REQUIRED TASK: Echo the lines starting at the one containing "Image resolution: width=1024, height=2378." and ending at the one containing "[Search for...]", both included, and nothing else.

PROVIDED RECORDS:

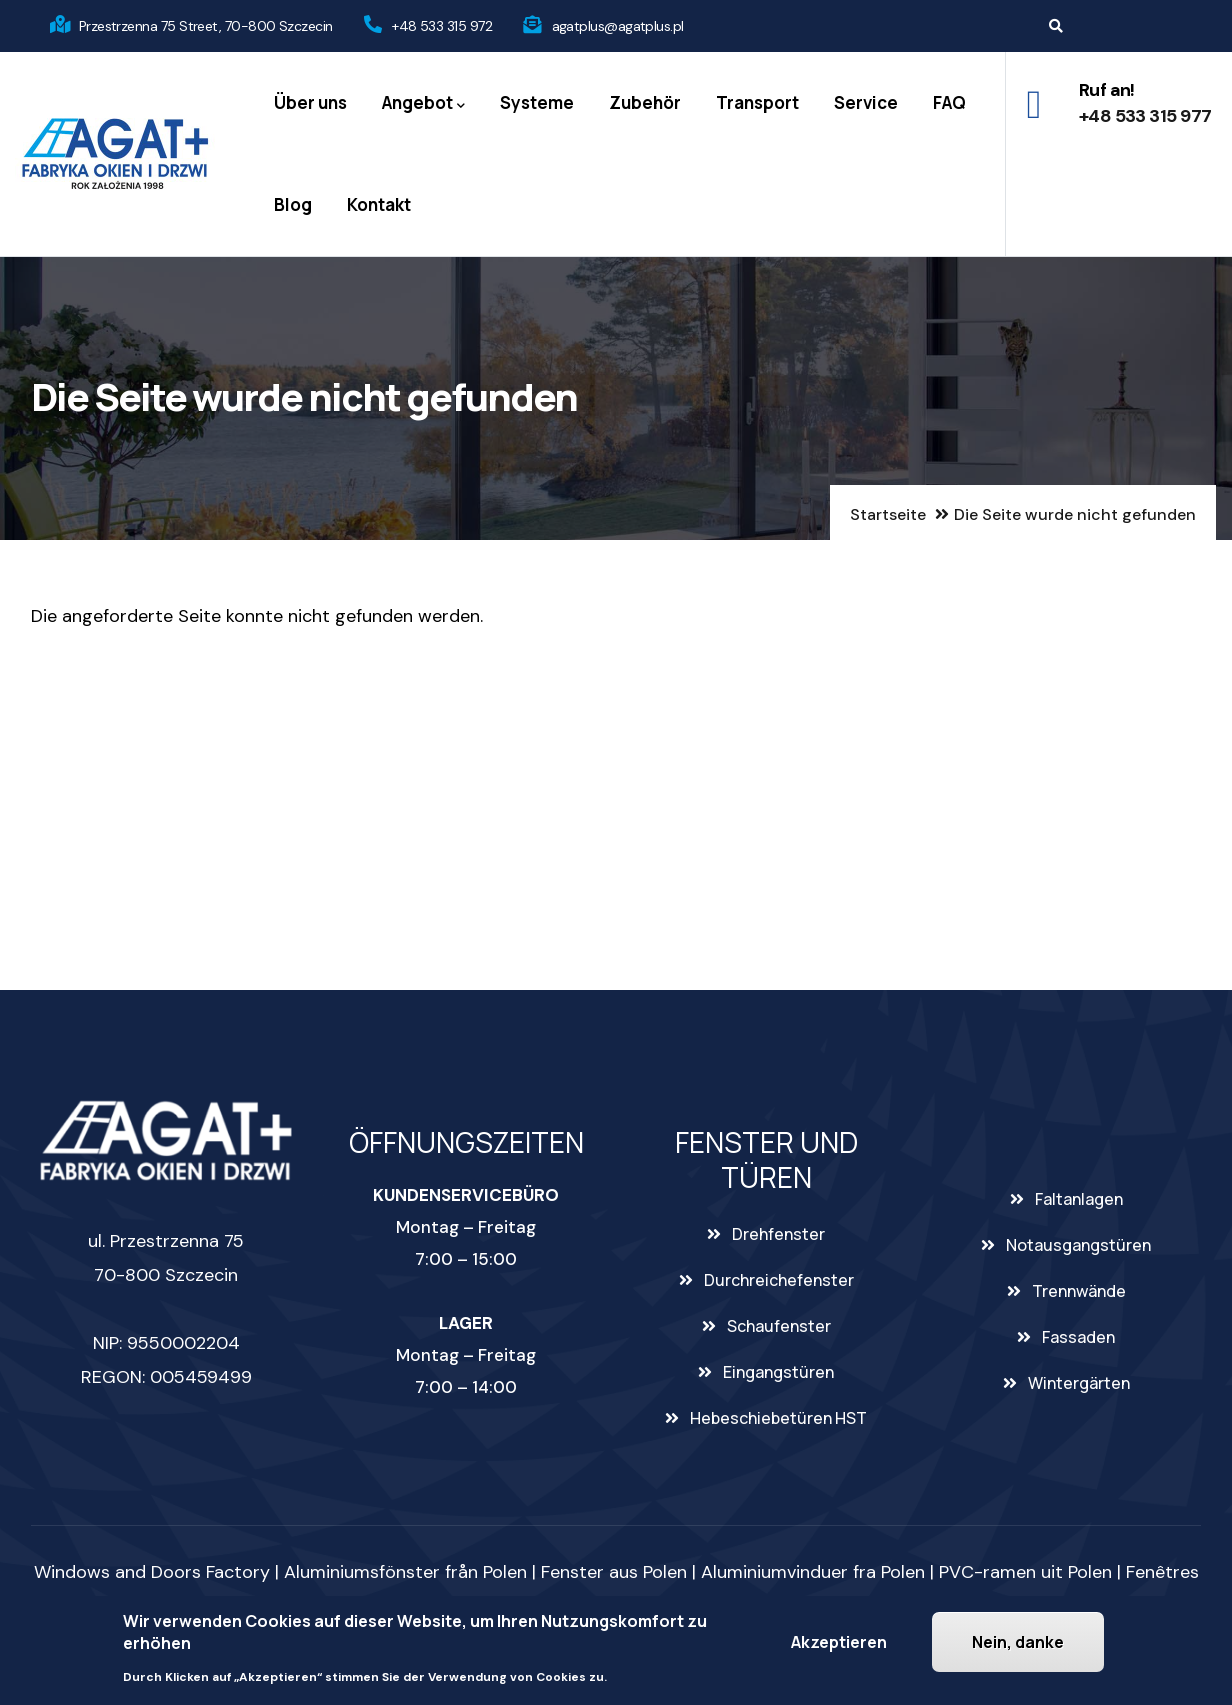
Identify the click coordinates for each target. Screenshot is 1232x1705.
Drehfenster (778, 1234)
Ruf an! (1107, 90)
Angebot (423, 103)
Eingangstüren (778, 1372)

==

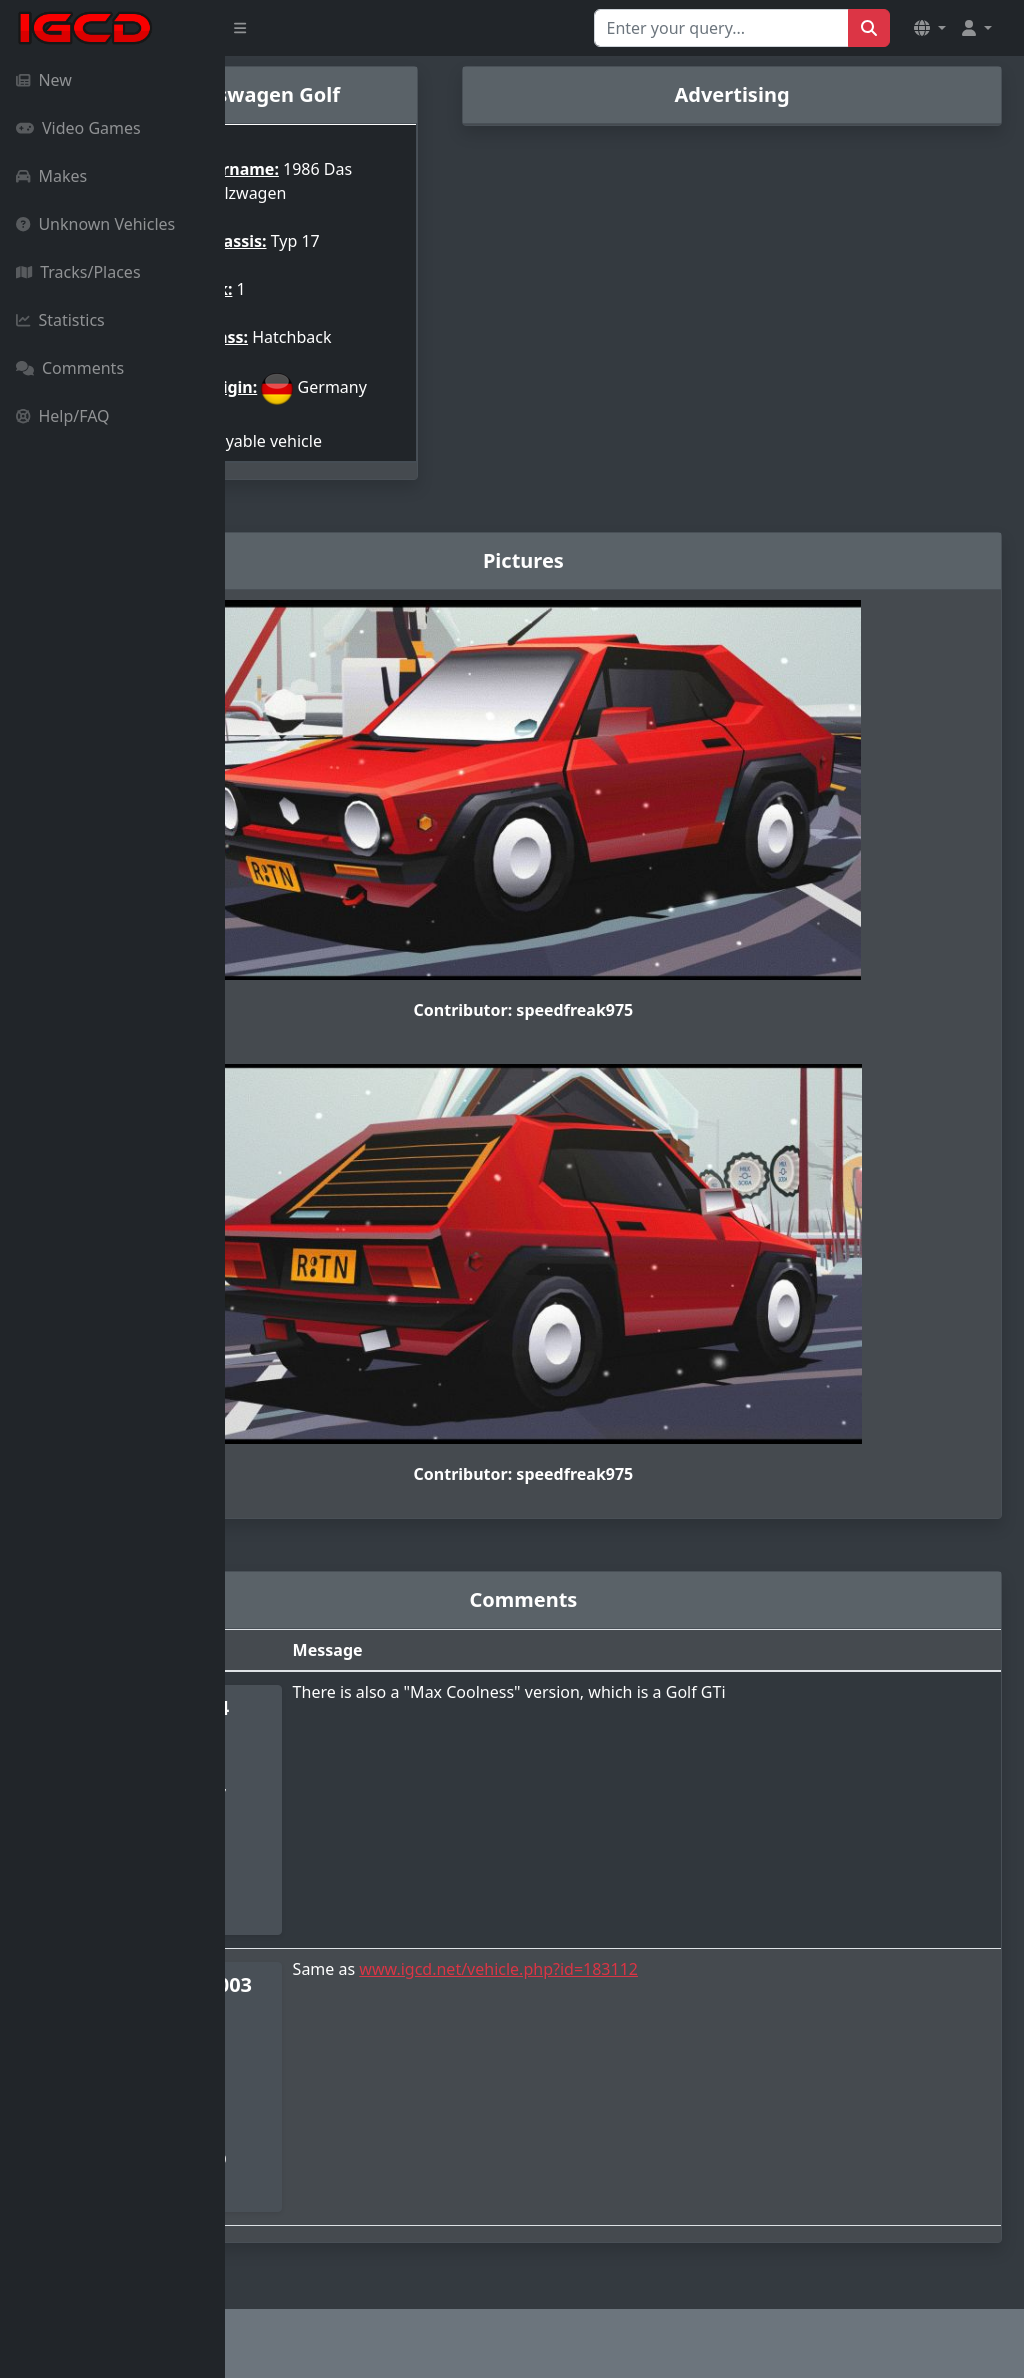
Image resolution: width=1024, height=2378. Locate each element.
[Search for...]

OUTPUT BELOW:
Image resolution: width=1024, height=2378. Locate each element.
[Search for...]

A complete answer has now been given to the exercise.